Here's an article on how to act when you get arrested (link from Instapundit). What struck me was the following:
Now that jail authorities can strip search you even if they don't suspect you of carrying contraband, etiquette is especially important.
and this
This isn't an etiquette matter so much as simple preparedness, but if you at all think you're going to get picked up, say at a protest, you should be prepared. Make sure you have some quarters to call out on the jail pay phone  because they'll take your cell phone when you're getting booked in. Write the phone numbers of anybody you might need to call on a slip of paper. Dress in layers, because jail temperatures can really fluctuate, and wear comfortable shoes because you may be standing for a long time in a crowded cell. And if you can, give your cell phone and other valuables to someone before you're taken away, so they can bring it to you when you get out and you don't have to go to the precinct to collect it.
This sort of thing should not happen in a free society. Some percentage of the people who get arrested are actually innocent. Others may have broken the law but are innocent of any wrong-doing or wrong intent. It just isn't right to give the police power to make their lives miserable before they've ever seen a judge.

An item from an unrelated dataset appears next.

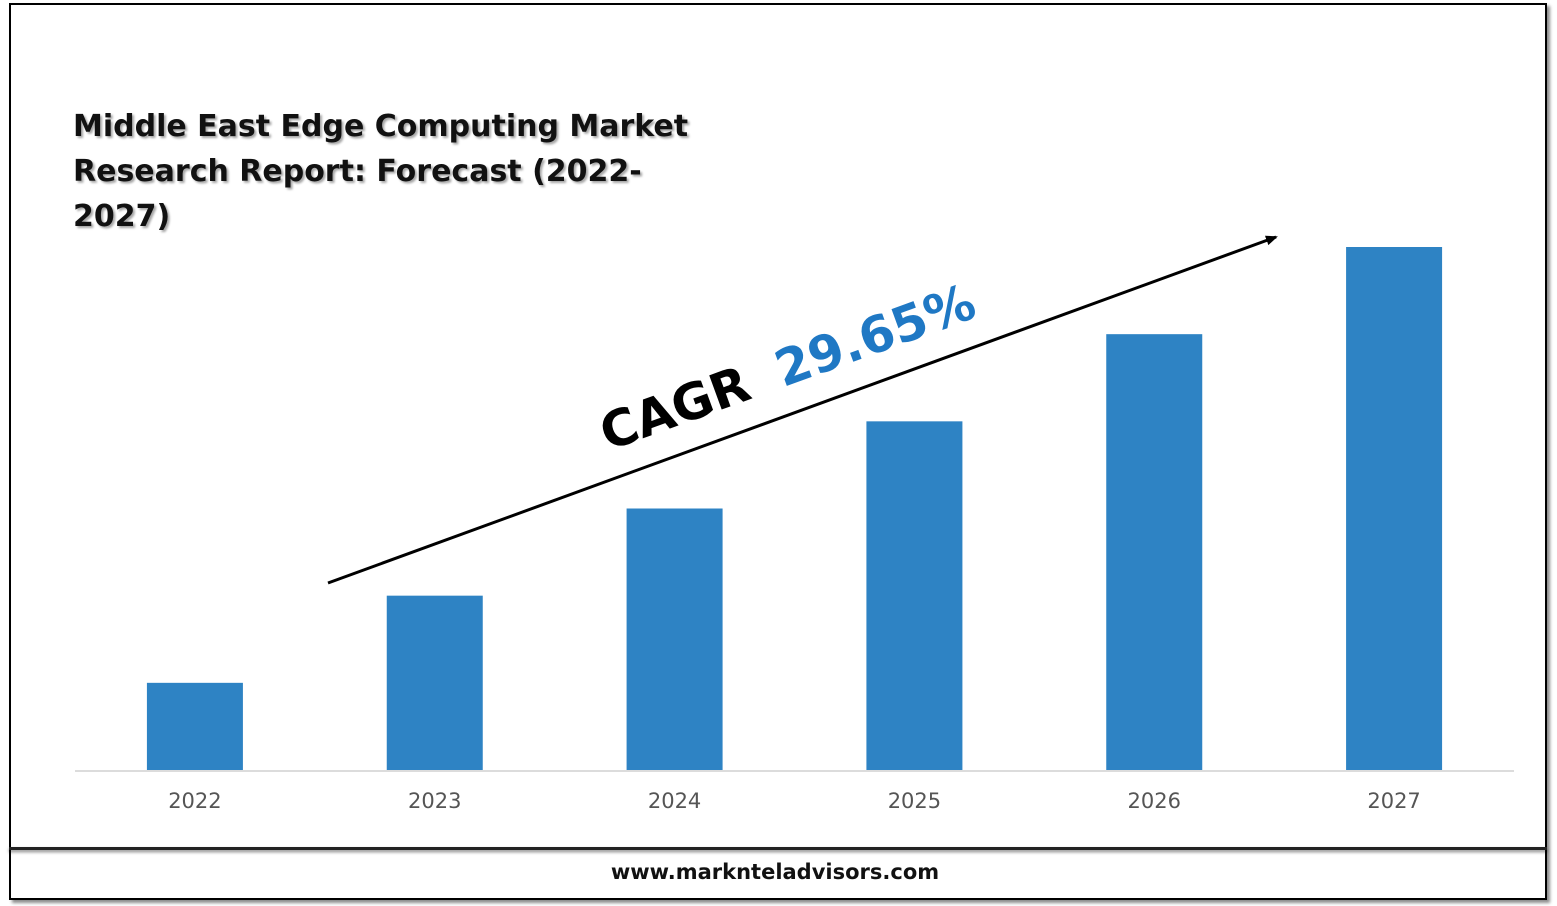  Describe the element at coordinates (434, 682) in the screenshot. I see `bar-2023` at that location.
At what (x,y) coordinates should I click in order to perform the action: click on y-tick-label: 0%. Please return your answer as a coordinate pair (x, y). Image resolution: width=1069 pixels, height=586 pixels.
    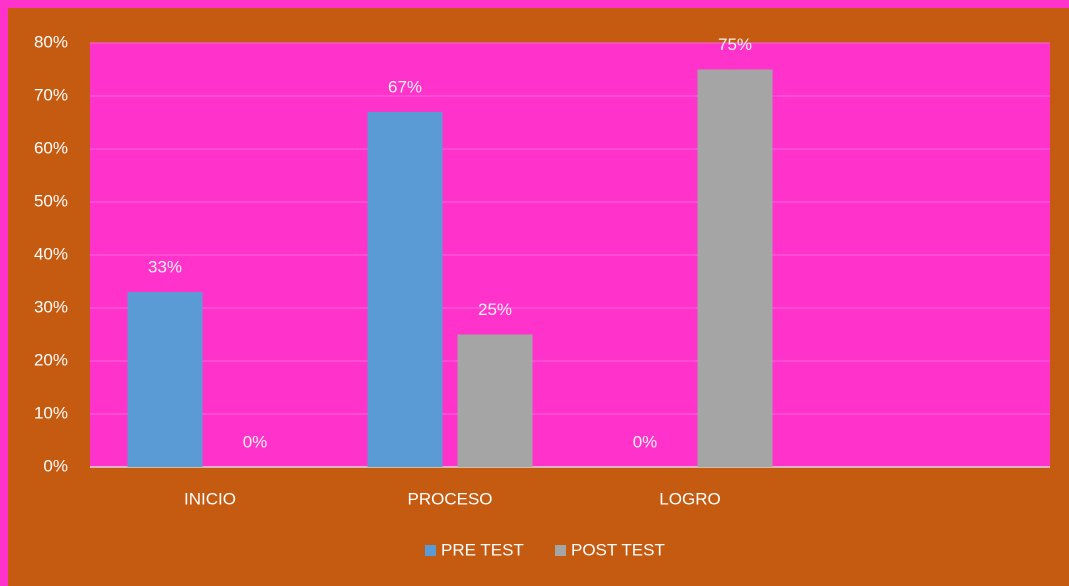
    Looking at the image, I should click on (56, 466).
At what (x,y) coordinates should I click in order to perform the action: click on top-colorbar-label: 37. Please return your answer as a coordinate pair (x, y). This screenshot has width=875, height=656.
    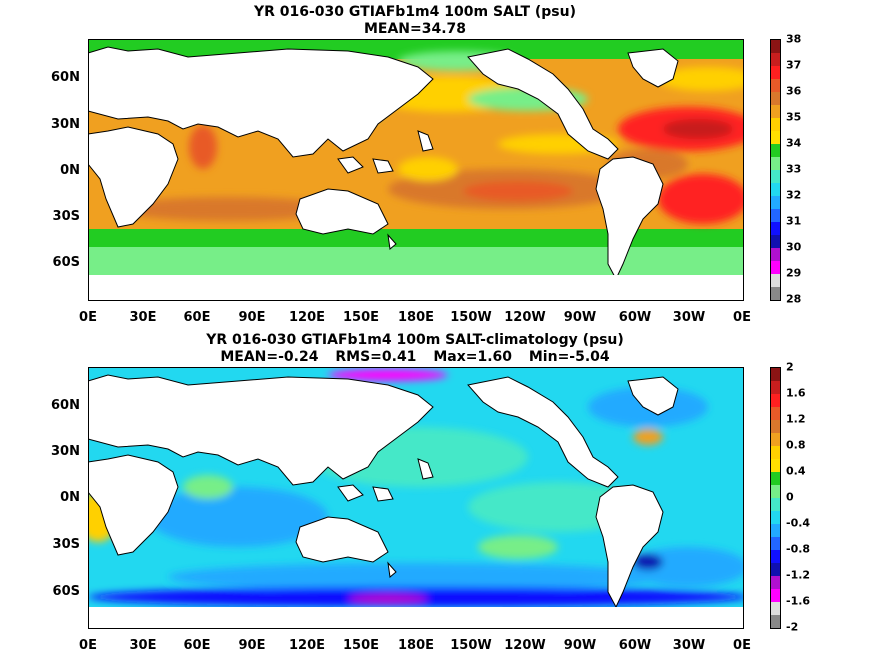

Law-makers and law enforcement should think about what basic level of decency they would like to see if they or their family members were arrested and enforce those rules. I think some reasonable ones are the following:

(0) the cell should be clean, with good ventilation and a comfortable temperature. And not smell like urine
(1) everyone gets their own chair and it should be comfortable with reasonable padding and back support
(2) people who have gotten violent or extremely belligerent should be locked up in a private cell. It's not fair to just separate these people from the others because that just means the weaker ones suffer. If there's not room, they should be handcuffed to their chair in the common cell and a police officer should be present and observing at all times.
(3) private restrooms and private phone calls except for people who have been arrested for serious crimes or there is some other reason to be concerned about escape attempts or suicide or (in the case of the calls) criminal conspiracy
(4) no strip searches unless they have been in prison before or there is some other reason to suspect that they might be hiding something dangerous or illegal.
(5) they should be able to keep their cell phone or at least ask for their cell phone to make calls.
(6) they should be able to keep food, drink and entertainment or work devices such as books, magazines, laptops, ebook readers, mp3 players, and game pads as long as they keep them quiet.
(7) outside friends should be able to bring the above things to them
(8) anyone there for more than (say) 6 hours gets access to a safe, clean bed to sleep on.

Of course, all of the above should be limited by security issues, and there are difficulties involved in administering this. It's expensive to make rooms both secure and large enough to have chairs and beds for everyone and to make sure that things don't get stolen. But if you are going to limit someone's freedom on suspicion only then you have a responsibility to make it as painless as possible in case your suspicion is wrong.